Anne Louise Germaine Necker, Baronne de Staël-Holstein, ten years my senior, was 24 when I first met her, that afternoon. She was no beauty, excepting her great brown eyes & her bosoms creamy as ripe Brie; but she was possest of wondrous energy, knowledgeability, & wit, and seem’d to me the embodiment of what was most appealing in the French liberal aristocracy. Her father (who had arranged the French financing of the American war) was unendingly wealthy. Her mother had been young Gibbon’s mistress and might have been his wife, had not Rousseau disapproved of Gibbon’s early literary style. At 20 Germaine had married the Swedish minister to France, Baron de Staël, & publisht anonymously her 1st novel, Sophie.
By the time I met her she had brot out in addition her Lettres sur les écrits et le caractère de J.-J. Rousseau & an unfortunate tragedy, Jeanne Grey. The Revolution at that point (that is, the reforms imposed upon Louis XVI by the National Assembly) was much to her liking, as it was to Barlow’s: liberal, atheistic, constitutionary, at once “enlighten’d” &—a term I heard for the 1st time that afternoon in this particular usage—romantique. She was thick with the Moderates: Talleyrand, Joucourt, Narbonne. This last (the Baron was complaisant) had become her 1st serious lover, who by year’s end would get her with her 2nd child, the 1st to live.She liked my father — I mean the man who had represented himself to her, to her own father, & to Barlow as Henry Burlingame IV. She call’d him, & me, américain…
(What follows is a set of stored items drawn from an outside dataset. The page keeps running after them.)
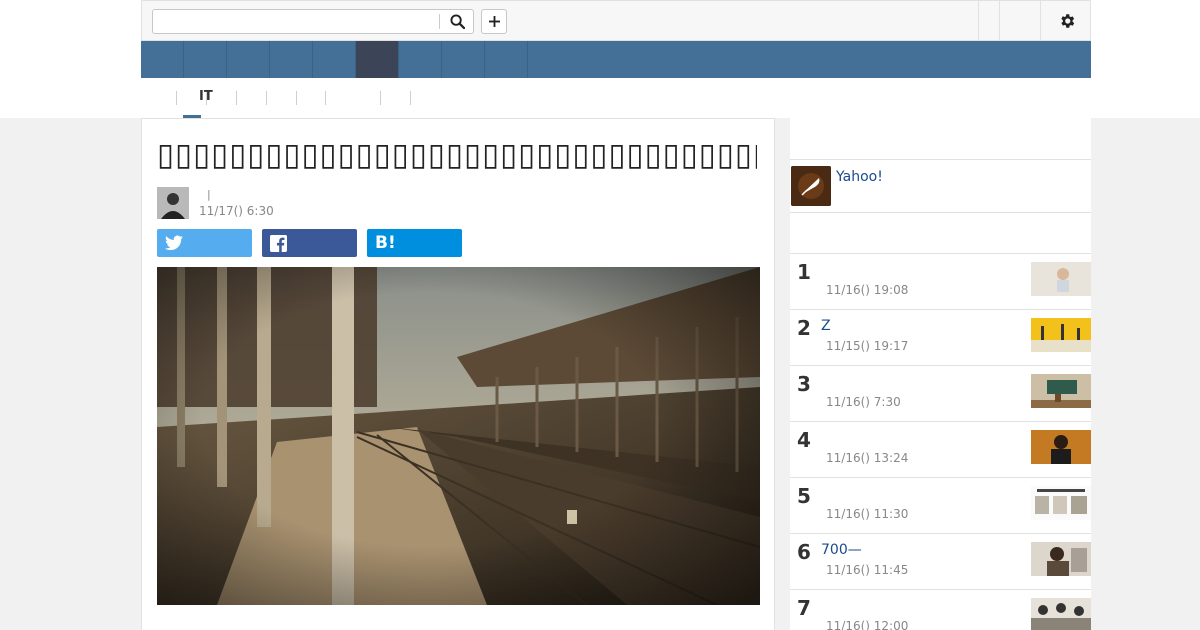 The image size is (1200, 630). I want to click on gear-icon, so click(1067, 21).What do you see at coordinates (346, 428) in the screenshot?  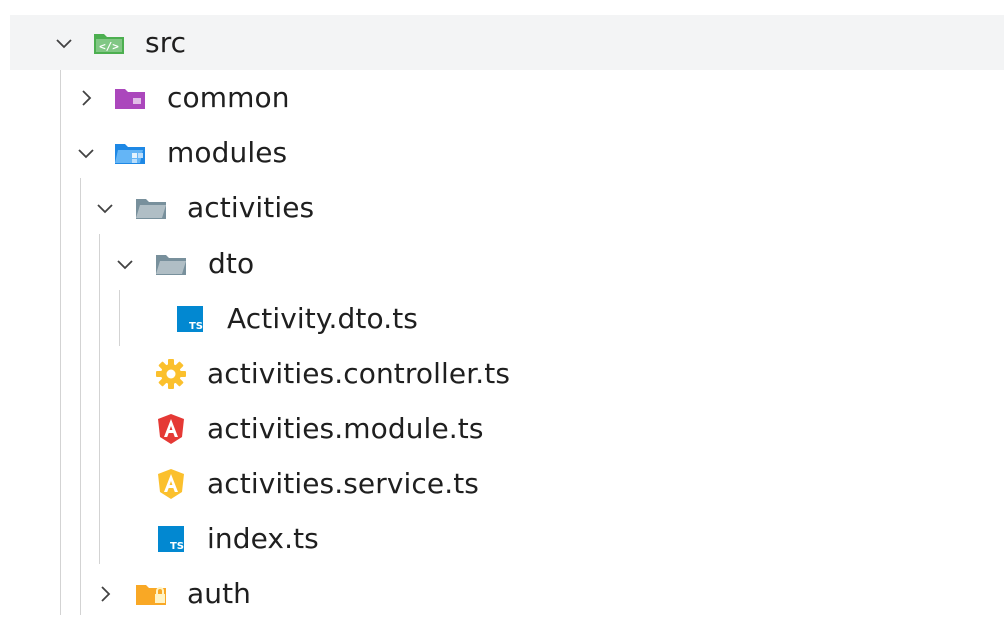 I see `tree-item-label: activities.module.ts` at bounding box center [346, 428].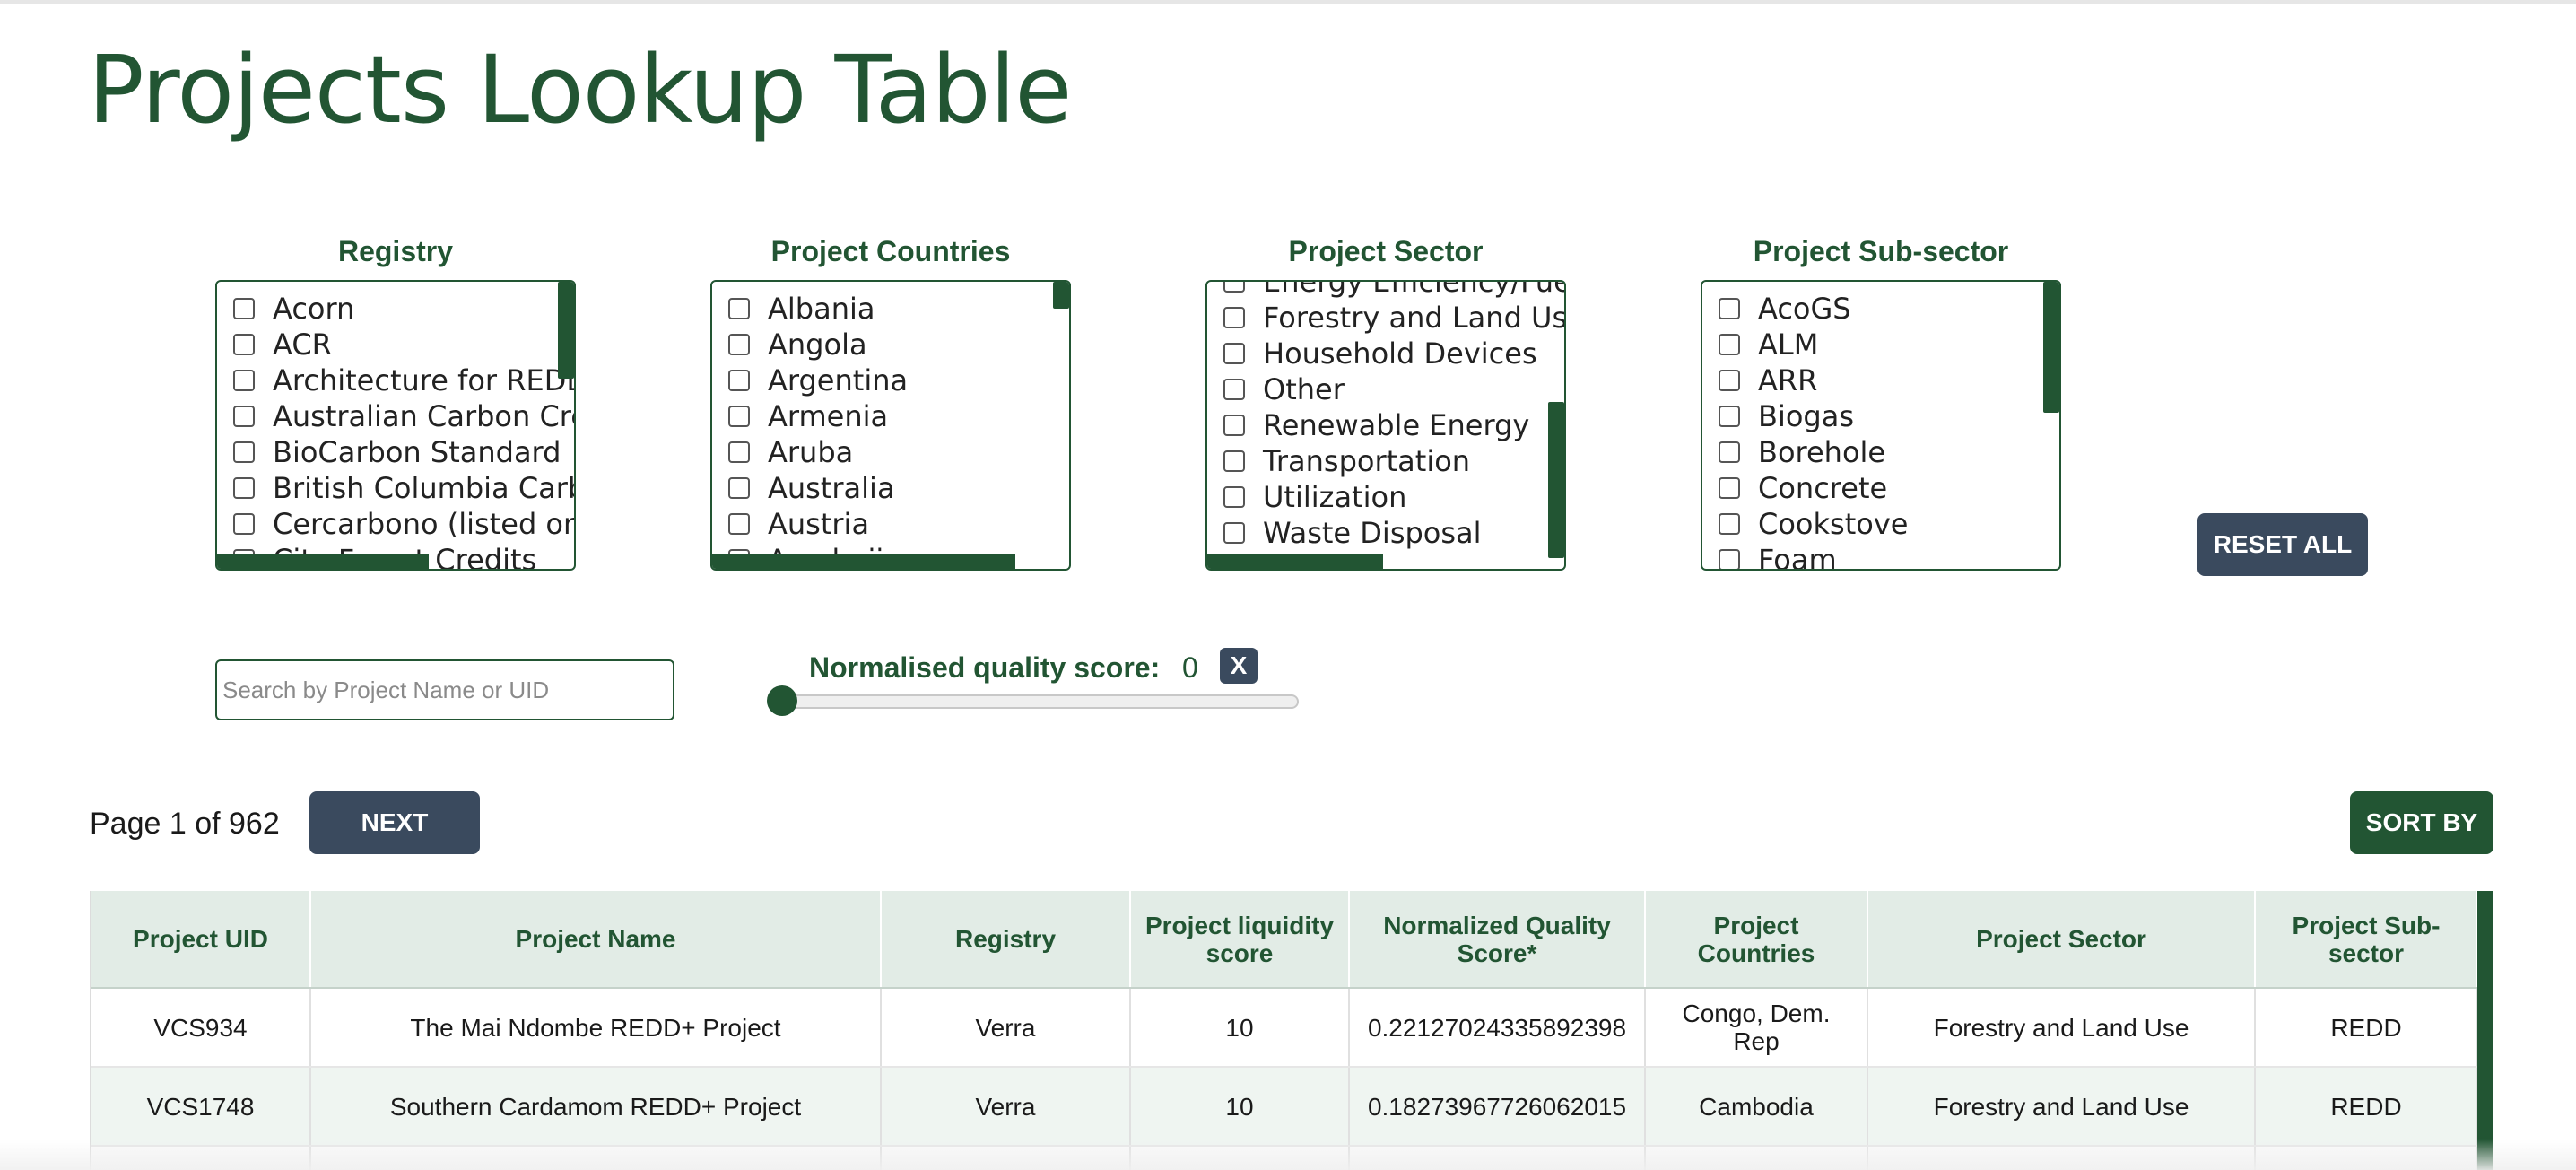  What do you see at coordinates (2282, 544) in the screenshot?
I see `reset-all-button: RESET ALL` at bounding box center [2282, 544].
Indeed, she spoke of him in the same breath with the late “Monsieur Franklin,” as entrepreneurs de la révolution! “We” were, she declared, l’avant-garde du genre humain.My protest — restrain’d indeed, considering my feelings — that I did not regard myself as a citizen of anyplace, much pleased her: To be sure, she said, “our kind” are citizens of the world: but the new idea of political nationality, much in vogue since “our revolution,” was in her opinion the wave of the future, & not to be snift at. For my observation that, whatever his talents as diplomatist or spy, my father had been less than exemplary as a husband & parent, she took me spiritedly to task. Quite aside from such possibilities as that my father’s secret & dangerous work might truly have made a proper family life out of the question, despite his best efforts; that he himself might have been heartbroken at the deceptions & disguises he was forced to; that he might have been acting in our best interests, given for example our value as hostages to his adversaries — had I not consider’d the possibility that he had simply outgrown his wife? Or that his enemies had forged those cruel letters of invitation & promist reunion? In any case, was I still child enough not to forgive parental negligence in one whose gifts were, of their kind, comparable to Gibbon’s or Rousseau’s?
She urged me to go to him, in Baltimore. I bid her bonsoir.
She complimented my independence & my unaccented French, and hoped I would call on her again: I was the first américain she had met both very young & civilized. If I would discuss our revolution with her — whose differences from the French she thot more significant than their celebrated similarity — she would discuss with me another sort of revolution already under way, tho scarcely yet acknowledged, in all the arts. Its inspirers were her old family friend Rousseau & his German counterparts. Its values were sentiment & sensation as against conscious intellection; it aspired to the rejection or transcension of conventional forms, including the conventional categories of art & social class; its spirit was manifest equally in the assault on the Bastille, in the musical innovations of certain pupils of Joseph Haydn, in the plays & essays of Schiller, above all in Goethe’s novel-in-letters, The Sorrows of Werther, even in the investigations of natural historians. Had I read, for example, Herr Goethe’s botanical treatise Versuch, die Metamorphose der Pflanzen zu erklären, just publisht? She would lend it me: if I had my father’s (& the author’s) eye for the connexions betwixt apparently disparate things, perhaps I would discover that an essay on the forms of plants can illumine the storm & stress, so to speak, betwixt certain parents & their children, or innovative artists & the conventions of their arts. I did read German?